Sam Skarstad: I’m not sure I’ve thought about it in these terms, but Sick with Bloom felt like a reinvention at the time. We had a new lineup and we were figuring out something new. Immersion Trench Reverie felt like a sequel. It was like digging even deeper into this idea of this new paradigm. Rare Field Cieling was, almost like, how far can you get to the edges of this universe, and maybe even break through into another side. And by the time that was over, we dedicated so much time to touring, we were playing so many shows, having a good time, riding on the album, that it felt like the next album could not be a continuation of those three. It wouldn’t have made sense to do another one directly after that. It was like something needed to feel new and we needed to find a new paradigm.
Will Skarstad: Master’s Murmur brought back the recklessness in the writing process. It was the most fun thing we’d ever done together, the most together we’d ever made a record, and the quickest we’d ever done it.

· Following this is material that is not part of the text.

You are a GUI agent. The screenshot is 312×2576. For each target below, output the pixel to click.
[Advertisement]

We were just in the zone. We were pulling from the well of riffs and the ideas that were for Confusion Gate, and we knew we were pulling them for Master’s Murmur. We weren’t burning them only there. We knew that we’d use a lot of these ideas for the second album.

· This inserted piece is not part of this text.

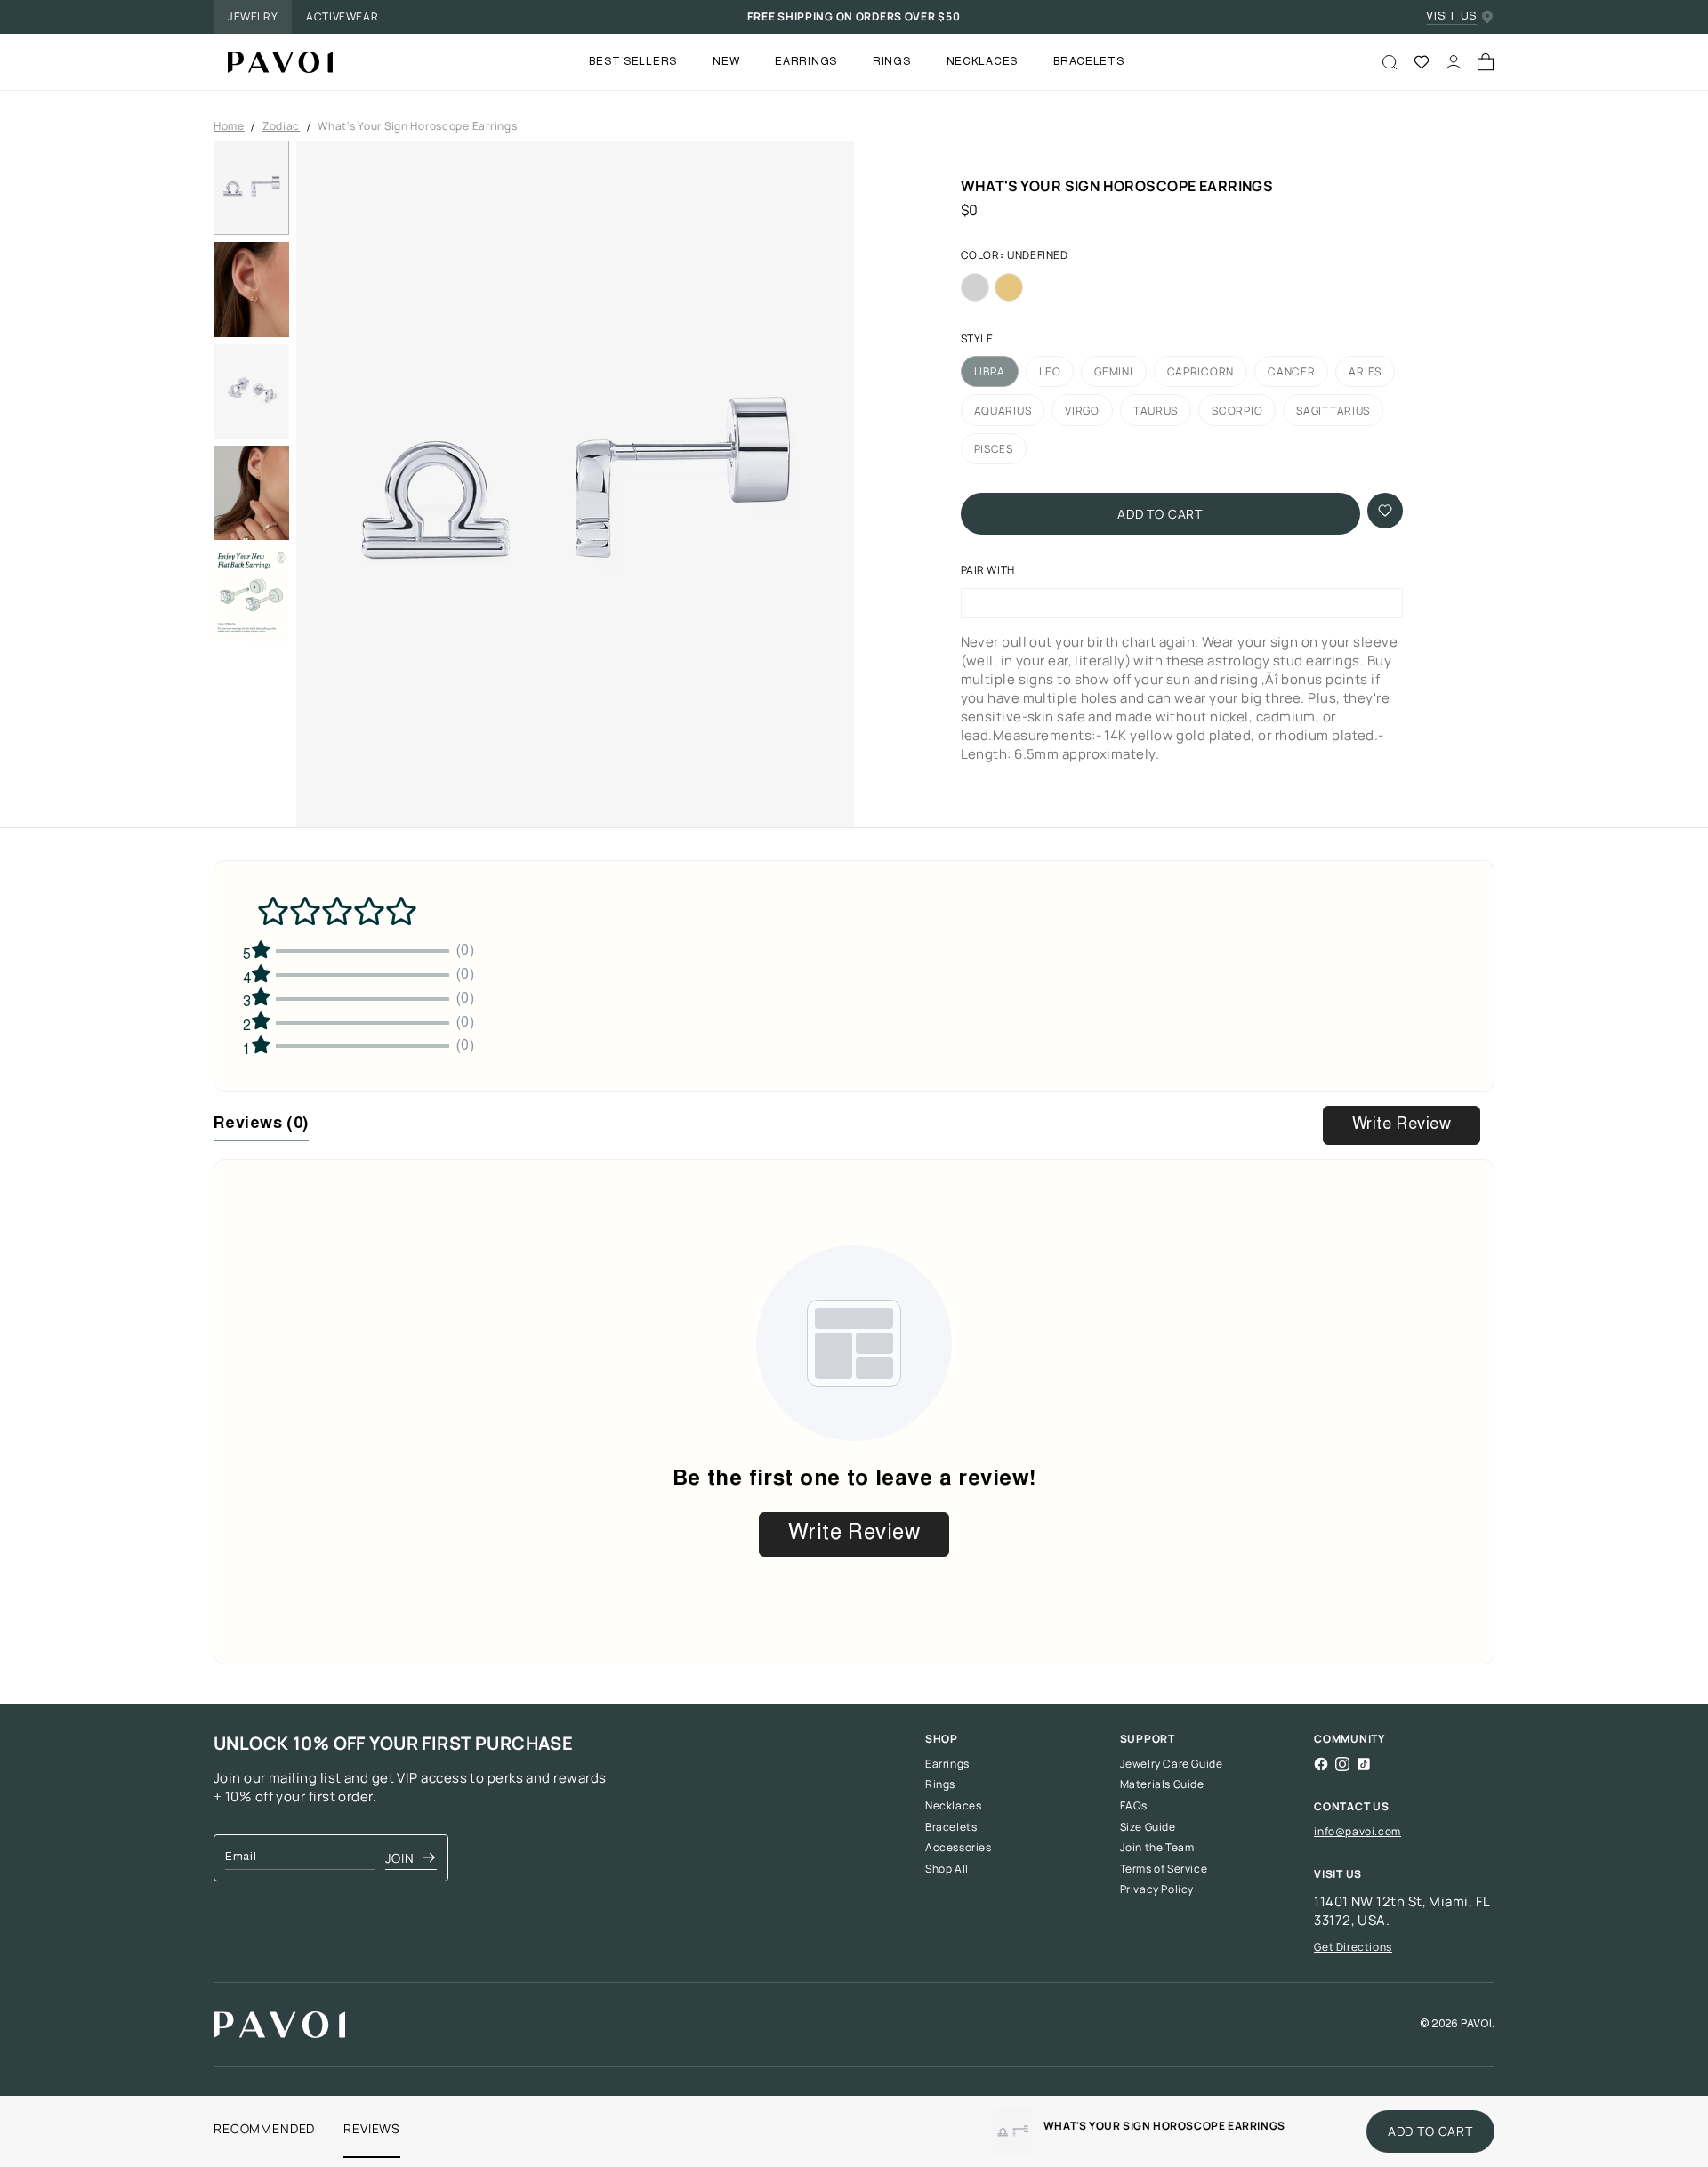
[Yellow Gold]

Sam: We didn’t know it at the time, but we needed Master’s Murmur. This is a critique of the way we work, but it’s also essential to the way we do it; it needs to feel essential when we’re putting something out. I envy the bands who write a lot and put out a lot of records. I aspire to put out more and to do it quicker. And I know we could do it faster, but something about the way we write is that the full band songs take time because it’s not simple making these songs. You think you have a song, and it takes you a month to realize you don’t have a song. And then you work on it again, and you think you’ve got it. And it takes you two months to realize that you don’t have it yet. Through this constant reinvention of the songs and thinking about them, it’s some weird combination of impulsive and fermentation. It’s impulsivity mixed with the slow kind of fermentation, just how we write these songs. They need the time because you have to listen to them in 100 different contexts to see if it’s flowing or not.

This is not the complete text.